On today's BradCast, climate change slams Trump Country (again), several 2020 Democratic candidates call for structural change to our electoral system, some elected jerk in Missouri wants government to mandate everyone purchase an AR-15, and we continue to help you make sense of it all --- or, at least, try to make sense of it for ourselves. [Audio link to full show is posted at bottom of summary.]
Donald Trump responded to catastrophic record flooding in Nebraska, Missouri, Iowa and several other states by sending his Vice President Mike Pence to check it out today. In just Nebraska, damage to the agriculture industry alone is expected to near $1 billion. Had the President himself gone, he might have seen, first hand, yet again, how climate disruption has begun to wreak devastating and costly havoc on virtually every area of the U.S. at this point.
He might also have seen how two military bases --- one of them the headquarters for Strategic Command, which oversees our nation's nuclear arsenal --- have been devastated by floodwaters, despite recent upgrades after a "one thousand year flood" back in 2015 and devastating tornadoes in 2017. The flood walls built after 2015 have failed, as have dozens of levees in state after state as the waters of the Missouri and Mississippi Rivers continue to rise several feet above record flood levels.
Those fossil fueled disasters are of a piece with multiple recent reports by Trump's own scientific, military and intelligence agencies warning of the catastrophic effects of climate change, including last November's National Climate Assessment, a Pentagon report on the national security threat posed by climate change in January and, just weeks later, the U.S. Intelligence Community's annual consensus World Threat Assessment. Trump responded to the November report last year by saying: "I don't believe it". In response, the White House is reportedly preparing a commission to rebut to those reports, headed up by a climate science-denying retired physics professor named William Happer, who believes more CO2 in the atmosphere is beneficial, not a menace. He also compares the "demonization" of C02 by climate scientists to Hitler's demonization of the Jews. Seriously.
In other, slightly less insane news related to moving beyond our ongoing national Presidential nightmare, two 2020 Democratic Presidential candidates this week, Sen. Elizabeth Warren at a CNN townhall in Mississippi and Mayor Pete Buttigieg in an interview with Washington Post, have called for the Electoral College to be abolished. We discuss and explain why that may or may not be such a smart idea --- whether done via a Constitutional Amendment or statutorily via the National Popular Vote Interstate Compact --- or, at least something for which Dems may want to be careful what they wish for.
Next, a Missouri state lawmaker has introduced two bills that would force every Missourian over 21 in the state to own either an AR-15 or a handgun or both. Don't worry, there will be tax credits available to help you meet the mandate. The legislators name is Rep. Andrew McDaniel (R-Deering) in case anybody feels like taking this idiot on at the polls in 2020.
And then we share a few emails from listeners who strongly disagree with our conversation on yesterday's program with Slate's Mark Joseph Stern about the benefits of Daylight Saving Time, the cold, dark, endless nights of Standard Time and how wrong everybody is that feels otherwise.

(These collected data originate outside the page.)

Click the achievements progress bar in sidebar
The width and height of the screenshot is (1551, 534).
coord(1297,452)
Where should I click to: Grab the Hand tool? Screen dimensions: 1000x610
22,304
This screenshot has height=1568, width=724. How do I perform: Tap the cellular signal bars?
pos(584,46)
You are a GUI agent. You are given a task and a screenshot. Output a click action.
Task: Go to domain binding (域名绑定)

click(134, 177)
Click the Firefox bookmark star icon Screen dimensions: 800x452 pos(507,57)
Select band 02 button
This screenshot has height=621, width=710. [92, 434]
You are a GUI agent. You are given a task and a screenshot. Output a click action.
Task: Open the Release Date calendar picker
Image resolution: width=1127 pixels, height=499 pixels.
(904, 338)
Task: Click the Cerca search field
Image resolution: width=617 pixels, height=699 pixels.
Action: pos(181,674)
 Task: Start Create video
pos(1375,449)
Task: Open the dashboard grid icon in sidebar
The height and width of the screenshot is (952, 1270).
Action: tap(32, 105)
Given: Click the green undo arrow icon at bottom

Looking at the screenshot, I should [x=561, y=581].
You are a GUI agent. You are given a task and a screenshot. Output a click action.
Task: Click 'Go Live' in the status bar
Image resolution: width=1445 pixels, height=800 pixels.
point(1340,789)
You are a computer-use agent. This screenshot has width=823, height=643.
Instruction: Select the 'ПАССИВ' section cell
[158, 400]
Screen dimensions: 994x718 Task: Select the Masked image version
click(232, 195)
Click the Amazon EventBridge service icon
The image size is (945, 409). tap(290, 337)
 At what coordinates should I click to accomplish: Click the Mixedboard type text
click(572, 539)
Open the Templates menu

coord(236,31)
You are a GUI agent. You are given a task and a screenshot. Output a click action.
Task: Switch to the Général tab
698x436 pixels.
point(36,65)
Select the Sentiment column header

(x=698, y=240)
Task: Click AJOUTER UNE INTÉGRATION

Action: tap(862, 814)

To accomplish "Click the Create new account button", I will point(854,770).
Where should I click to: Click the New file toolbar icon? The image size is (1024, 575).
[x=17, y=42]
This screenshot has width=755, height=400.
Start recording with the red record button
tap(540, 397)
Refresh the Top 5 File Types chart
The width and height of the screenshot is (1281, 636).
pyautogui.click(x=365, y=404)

Those listeners who disagree with us --- despite their very interesting emails --- are, of course, entirely wrong.
Finally, Desi Doyen joins us for the latest Green News Report, filled with one deadly fossil fuel-related climate and environmental disaster after another from just the past several days, while finishing with some much more hopeful news for the future as millions of kids around the world skipped school last Friday to march in Climate Strikes around the globe, calling for action on global warming while vowing to keep the pressure on elected officials who, so far, have failed us all...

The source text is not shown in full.